Home Technology Axicon Lens and Bessel Beams

Axicon Lens and Bessel Beams


Bessel beams are one type of non-diffracting laser beam. This simply means that these coherent monochromatic beams do not diverge. In this context, if you consider Gaussian beams which almost all natural laser beams are, these beams also show the non-diffracting property within a specific propagation length known as the Rayleigh range where the value of the Rayleigh range is inversely proportional to the beam’s size. However, the Gaussian beams start to diverge after the Rayleigh range, at a proportional rate to the size of the beam. When it comes to Bessel beams, the Rayleigh range is comparatively larger than that of the Gaussian beams and this is why these beams are considered to be non-divergent and non-diffracting.

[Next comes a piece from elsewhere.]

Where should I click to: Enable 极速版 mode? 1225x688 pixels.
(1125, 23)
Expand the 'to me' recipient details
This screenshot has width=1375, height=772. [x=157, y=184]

Characteristics of the Bessel Beams

Apart from non-divergent and non-diffracting characteristics, there are several other notable characteristics of Bessel beams. For instance, these beams have the ability to self-heal or self-reconstruct after travelling through an obstacle. Whereas, in the case of other beams, including Gaussian beams, an obstacle will cause the beams’ divergence properties to alter. The constitution, mainly the angular spectrum content of a Bessel beam is developed in such a way that the beam gets easily reconstructed after encountering an obstacle, due to an interference effect.

How to Produce a Bessel Beam?

Typically, Bessel beams are not  generated naturally in laser cavities. Therefore, we need to produce them in the laboratory by using some methods. There are two main effective methods to get Bessel beams. The first method involves an axicon lens. The axicon lens is basically a cone-shaped prism, the apex of which takes place along the optical axis. The axicon lens Bessel beam was the initial method to be developed. However, this method has various limitations in terms of manufacturing tolerances. The second method involves the use of a DOE or diffractive optical element. This method is comparatively effective and modern. In a diffractive optical element, phase modulation information is stored on small discrete elements called pixels. These pixels hold the encoded phase information. When an input beam comes across the diffractive Bessel beam axicon element, its phase gets changed in a way similar to how it would be if there were an axicon lens present instead. The main benefit of using a diffractive optical element is that it can encode any type of axicon. Therefore, this method has no limitations regarding the angle between the base axicon and the wall. More importantly, the diffractive Bessel beam axicon element always remains flat while an axicon lens has an apex with a badly defined optical function.


Bessel beams are useful in various applications. Some common applications of Bessel beams are laser beam shaping, such as in 3D printing and lithography, laser material processing, such as glass cutting, drilling, and engraving, and biomedical imaging.